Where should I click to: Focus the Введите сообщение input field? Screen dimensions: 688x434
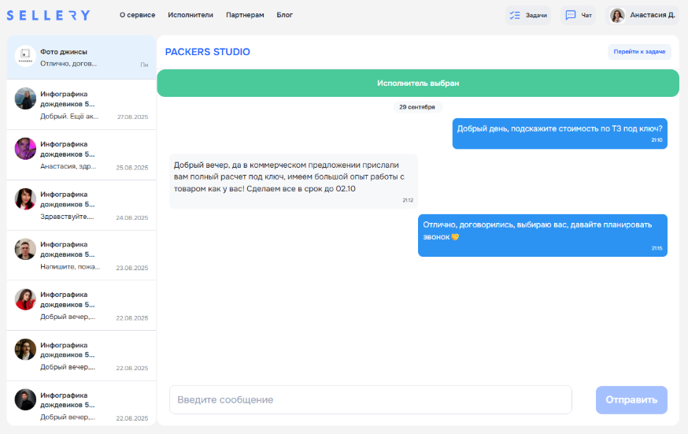click(x=370, y=399)
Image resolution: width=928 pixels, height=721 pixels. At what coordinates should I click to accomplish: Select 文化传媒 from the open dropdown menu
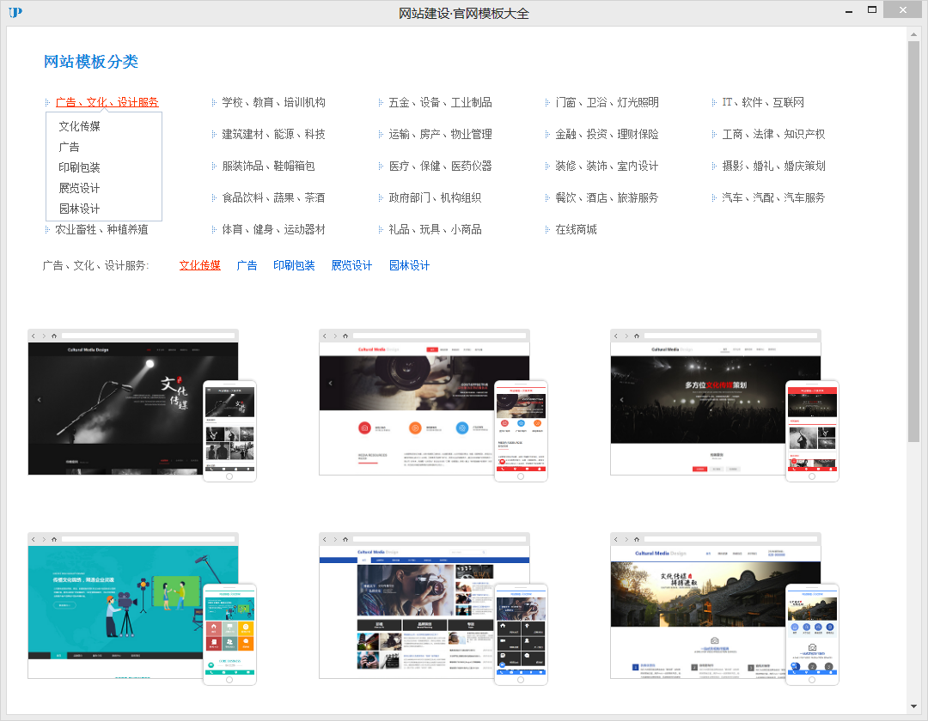79,126
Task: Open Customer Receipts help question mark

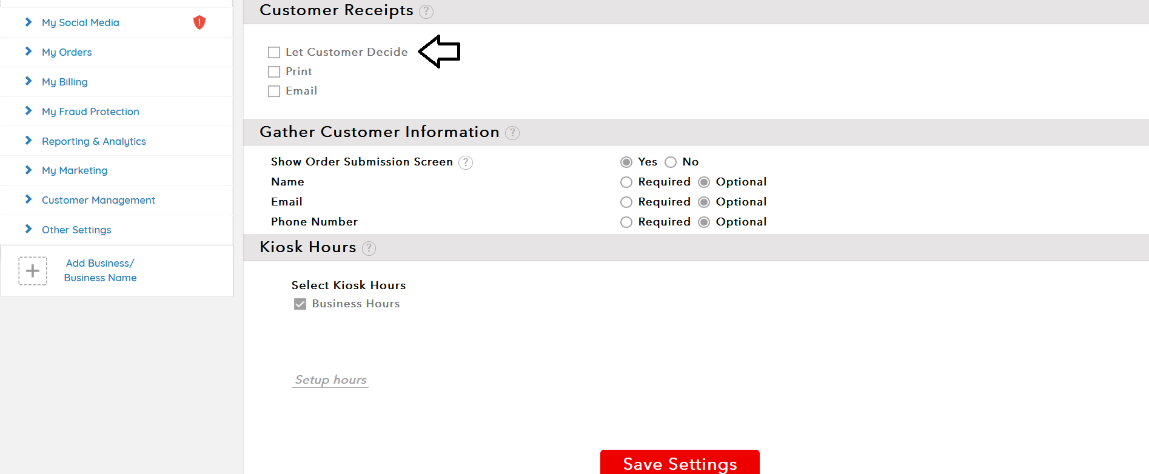Action: tap(426, 11)
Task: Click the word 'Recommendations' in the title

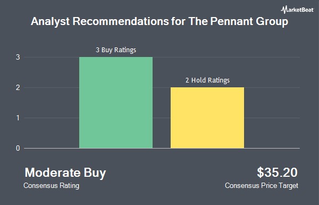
# # #
- _WHAT YOU SHOULD DO_:
From the first line to the last, reproduce the listing above exactly, leaving the pictures out.

- _ANSWER TO THIS TASK_:
Where should I click to: Focus the Введите сообщение input field? Screen dimensions: 688x434
click(x=370, y=399)
Image resolution: width=928 pixels, height=721 pixels. At what coordinates should I click to accomplish: Select 文化传媒 from the open dropdown menu
79,126
Task: Open Customer Receipts help question mark

Action: tap(426, 11)
Task: Click the word 'Recommendations' in the title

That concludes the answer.